WORK INSTRUCTION
Reproduce verbatim the rows below, from the line containing "Locate an element on the screen." through the end of the rows, with both ends included.
******
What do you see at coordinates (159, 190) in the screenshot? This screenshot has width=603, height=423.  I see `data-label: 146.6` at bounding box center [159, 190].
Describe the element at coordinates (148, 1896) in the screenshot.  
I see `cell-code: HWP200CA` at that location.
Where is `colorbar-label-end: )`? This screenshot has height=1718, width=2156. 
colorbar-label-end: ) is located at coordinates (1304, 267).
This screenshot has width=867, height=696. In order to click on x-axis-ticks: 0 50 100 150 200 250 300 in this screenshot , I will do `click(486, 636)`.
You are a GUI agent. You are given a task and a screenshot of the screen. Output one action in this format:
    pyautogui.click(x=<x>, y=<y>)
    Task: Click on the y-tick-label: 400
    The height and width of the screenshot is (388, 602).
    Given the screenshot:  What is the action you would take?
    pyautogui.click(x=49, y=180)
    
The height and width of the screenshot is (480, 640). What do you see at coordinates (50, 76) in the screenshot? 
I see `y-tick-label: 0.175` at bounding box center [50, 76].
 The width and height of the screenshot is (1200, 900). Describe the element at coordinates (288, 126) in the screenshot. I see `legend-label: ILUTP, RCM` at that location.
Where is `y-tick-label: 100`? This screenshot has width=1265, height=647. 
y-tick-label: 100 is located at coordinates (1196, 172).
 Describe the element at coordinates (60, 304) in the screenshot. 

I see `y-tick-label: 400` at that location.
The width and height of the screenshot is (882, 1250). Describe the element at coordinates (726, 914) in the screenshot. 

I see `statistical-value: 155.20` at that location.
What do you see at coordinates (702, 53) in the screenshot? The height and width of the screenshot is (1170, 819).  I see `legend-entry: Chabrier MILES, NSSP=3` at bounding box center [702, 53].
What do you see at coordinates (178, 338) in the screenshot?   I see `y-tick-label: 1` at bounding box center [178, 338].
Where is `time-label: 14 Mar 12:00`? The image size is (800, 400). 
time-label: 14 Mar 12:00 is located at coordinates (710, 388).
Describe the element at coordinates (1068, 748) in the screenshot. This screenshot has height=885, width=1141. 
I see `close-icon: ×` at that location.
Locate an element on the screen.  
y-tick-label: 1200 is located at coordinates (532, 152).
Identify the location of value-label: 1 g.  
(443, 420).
******
SOLUTION TO THE PROBLEM
Locate an element on the screen.  
y-tick-label: 1200 is located at coordinates (532, 152).
Identify the location of value-label: 1 g.  
(443, 420).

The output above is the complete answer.